You can optionally enable Differential Privacy to achieve maximum privacy with mathematical guarantees.
Quick Start#
Note
Before you start, make sure that you have:
Stored CSVs locally
Uploaded them using the following steps:
export HF_ENDPOINT="http://localhost:3000/v1/hf"
huggingface-cli upload --repo-type dataset default/safe-synthesizer sensitive-data.csv
import pandas as pd
from nemo_microservices import NeMoMicroservices
client = NeMoMicroservices(base_url="http://localhost:8080")
# Load your sensitive dataset
df = pd.read_csv("sensitive-data.csv")
# Full pipeline using REST API
job_request = {
"name": "synthesizer-pipeline",
"project": "default",
"spec": {
"data_source": "hf://datasets/default/safe-synthesizer/sensitive-data.csv",
"config": {
"enable_synthesis": True,
"enable_replace_pii": True,
"replace_pii": {
"globals": {"locales": ["en_US"]},
"steps": [{"rows": {"update": [{"entity": ["email", "phone_number"], "value": "column.entity | fake"}]}}]
},
"training": {
"pretrained_model": "TinyLlama/TinyLlama-1.1B-Chat-v1.0",
"max_sequences_per_example": "auto",
"num_input_records_to_sample": "auto"
},
"generation": {"num_records": 1000, "temperature": 0.8},
"privacy": {"privacy_hyperparams": {"dp": True, "epsilon": 6.0}},
"evaluation": {"mia_enabled": True, "aia_enabled": True}
}
}
}
job = client.beta.safe_synthesizer.jobs.create(**job_request)
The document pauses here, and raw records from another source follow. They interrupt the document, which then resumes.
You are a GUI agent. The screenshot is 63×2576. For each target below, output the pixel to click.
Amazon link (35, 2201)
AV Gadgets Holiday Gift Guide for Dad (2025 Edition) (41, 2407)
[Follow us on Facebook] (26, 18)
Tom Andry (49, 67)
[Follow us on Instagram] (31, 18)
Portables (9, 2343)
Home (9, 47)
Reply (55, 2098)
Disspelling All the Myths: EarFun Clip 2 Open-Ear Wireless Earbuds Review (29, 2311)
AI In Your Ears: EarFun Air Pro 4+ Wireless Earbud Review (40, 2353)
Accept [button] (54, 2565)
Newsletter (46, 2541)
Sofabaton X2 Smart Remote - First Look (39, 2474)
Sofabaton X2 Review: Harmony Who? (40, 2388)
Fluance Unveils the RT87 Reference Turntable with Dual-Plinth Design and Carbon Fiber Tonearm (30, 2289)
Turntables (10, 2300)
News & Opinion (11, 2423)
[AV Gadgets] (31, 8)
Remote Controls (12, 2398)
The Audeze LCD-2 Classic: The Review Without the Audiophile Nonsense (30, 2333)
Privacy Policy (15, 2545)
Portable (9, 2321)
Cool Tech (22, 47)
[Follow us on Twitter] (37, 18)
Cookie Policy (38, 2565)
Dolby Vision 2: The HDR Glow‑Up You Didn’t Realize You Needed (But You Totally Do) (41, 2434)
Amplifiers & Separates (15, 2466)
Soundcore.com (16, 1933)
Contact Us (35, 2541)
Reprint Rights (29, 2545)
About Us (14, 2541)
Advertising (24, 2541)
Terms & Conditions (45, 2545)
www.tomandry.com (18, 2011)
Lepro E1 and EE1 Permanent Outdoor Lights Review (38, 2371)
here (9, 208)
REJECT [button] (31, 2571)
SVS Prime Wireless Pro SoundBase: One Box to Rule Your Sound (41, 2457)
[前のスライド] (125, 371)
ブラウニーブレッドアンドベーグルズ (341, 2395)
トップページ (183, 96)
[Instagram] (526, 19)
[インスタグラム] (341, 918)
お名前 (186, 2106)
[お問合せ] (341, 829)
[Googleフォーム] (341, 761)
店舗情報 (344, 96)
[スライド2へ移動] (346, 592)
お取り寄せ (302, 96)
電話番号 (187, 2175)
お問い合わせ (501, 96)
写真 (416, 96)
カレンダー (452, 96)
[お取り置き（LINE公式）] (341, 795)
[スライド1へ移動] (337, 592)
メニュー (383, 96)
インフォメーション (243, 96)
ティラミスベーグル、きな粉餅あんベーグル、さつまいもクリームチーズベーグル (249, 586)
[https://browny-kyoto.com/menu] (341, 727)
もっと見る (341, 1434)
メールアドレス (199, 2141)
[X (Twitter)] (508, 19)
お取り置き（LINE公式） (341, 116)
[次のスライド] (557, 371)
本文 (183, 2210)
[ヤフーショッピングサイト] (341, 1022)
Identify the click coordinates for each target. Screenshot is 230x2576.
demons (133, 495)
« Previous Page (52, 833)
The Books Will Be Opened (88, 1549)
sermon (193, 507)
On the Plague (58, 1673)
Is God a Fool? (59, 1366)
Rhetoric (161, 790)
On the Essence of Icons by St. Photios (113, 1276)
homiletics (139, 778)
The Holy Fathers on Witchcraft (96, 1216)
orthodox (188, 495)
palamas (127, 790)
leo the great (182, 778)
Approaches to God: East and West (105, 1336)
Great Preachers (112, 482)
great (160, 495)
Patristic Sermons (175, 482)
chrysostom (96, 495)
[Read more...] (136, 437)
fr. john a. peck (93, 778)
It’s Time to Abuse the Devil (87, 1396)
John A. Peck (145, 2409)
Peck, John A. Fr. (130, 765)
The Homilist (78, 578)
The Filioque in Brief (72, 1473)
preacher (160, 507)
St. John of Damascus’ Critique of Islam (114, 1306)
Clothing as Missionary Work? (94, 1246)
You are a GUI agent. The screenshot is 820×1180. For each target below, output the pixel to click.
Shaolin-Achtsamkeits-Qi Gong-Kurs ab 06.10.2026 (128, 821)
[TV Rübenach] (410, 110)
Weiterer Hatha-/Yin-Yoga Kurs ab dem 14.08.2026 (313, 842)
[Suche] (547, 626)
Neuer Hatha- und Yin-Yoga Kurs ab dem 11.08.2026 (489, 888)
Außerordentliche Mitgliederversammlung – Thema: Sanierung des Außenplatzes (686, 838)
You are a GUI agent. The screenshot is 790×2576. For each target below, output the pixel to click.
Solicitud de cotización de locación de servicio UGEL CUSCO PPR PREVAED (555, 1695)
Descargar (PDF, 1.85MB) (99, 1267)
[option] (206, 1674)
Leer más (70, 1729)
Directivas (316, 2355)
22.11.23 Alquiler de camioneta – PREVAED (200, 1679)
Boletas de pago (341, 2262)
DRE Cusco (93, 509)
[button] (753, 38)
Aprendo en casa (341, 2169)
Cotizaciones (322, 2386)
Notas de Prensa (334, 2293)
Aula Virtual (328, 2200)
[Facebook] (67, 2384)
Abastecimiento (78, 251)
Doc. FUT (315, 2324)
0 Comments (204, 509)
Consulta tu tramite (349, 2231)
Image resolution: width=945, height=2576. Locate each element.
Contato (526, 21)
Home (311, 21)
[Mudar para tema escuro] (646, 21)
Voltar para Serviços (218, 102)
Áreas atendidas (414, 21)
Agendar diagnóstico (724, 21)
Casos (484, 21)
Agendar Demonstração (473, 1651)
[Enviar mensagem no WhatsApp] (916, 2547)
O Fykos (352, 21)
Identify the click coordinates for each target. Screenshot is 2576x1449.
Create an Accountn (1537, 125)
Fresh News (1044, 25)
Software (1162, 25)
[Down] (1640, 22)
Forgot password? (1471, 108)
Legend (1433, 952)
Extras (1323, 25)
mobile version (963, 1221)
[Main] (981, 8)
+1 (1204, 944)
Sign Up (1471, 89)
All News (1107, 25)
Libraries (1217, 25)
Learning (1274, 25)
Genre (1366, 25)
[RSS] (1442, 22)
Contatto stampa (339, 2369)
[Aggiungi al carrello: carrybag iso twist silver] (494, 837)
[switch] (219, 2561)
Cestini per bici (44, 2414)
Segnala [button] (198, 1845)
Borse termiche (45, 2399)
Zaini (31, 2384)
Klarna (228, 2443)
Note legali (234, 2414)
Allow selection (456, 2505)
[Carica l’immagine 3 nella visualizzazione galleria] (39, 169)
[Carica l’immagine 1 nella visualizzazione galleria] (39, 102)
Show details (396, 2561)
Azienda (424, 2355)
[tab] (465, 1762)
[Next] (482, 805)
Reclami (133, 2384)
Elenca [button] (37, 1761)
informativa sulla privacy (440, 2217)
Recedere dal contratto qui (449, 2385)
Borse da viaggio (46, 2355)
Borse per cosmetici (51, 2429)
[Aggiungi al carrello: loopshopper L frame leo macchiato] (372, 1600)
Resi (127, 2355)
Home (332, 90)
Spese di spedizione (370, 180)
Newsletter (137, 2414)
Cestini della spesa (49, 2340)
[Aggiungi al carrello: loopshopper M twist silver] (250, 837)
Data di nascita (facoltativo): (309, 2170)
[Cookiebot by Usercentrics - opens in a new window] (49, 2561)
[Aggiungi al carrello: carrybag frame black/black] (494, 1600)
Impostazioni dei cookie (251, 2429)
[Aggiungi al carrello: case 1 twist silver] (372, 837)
# Access results using the jobs API
results = client.beta.safe_synthesizer.jobs.results.list(job.id)
Supported Data Types#
NeMo Safe Synthesizer supports numeric, categorical, text, and event-driven fields in tabular data. The system uses configurable parameters to support customized synthetic data generation.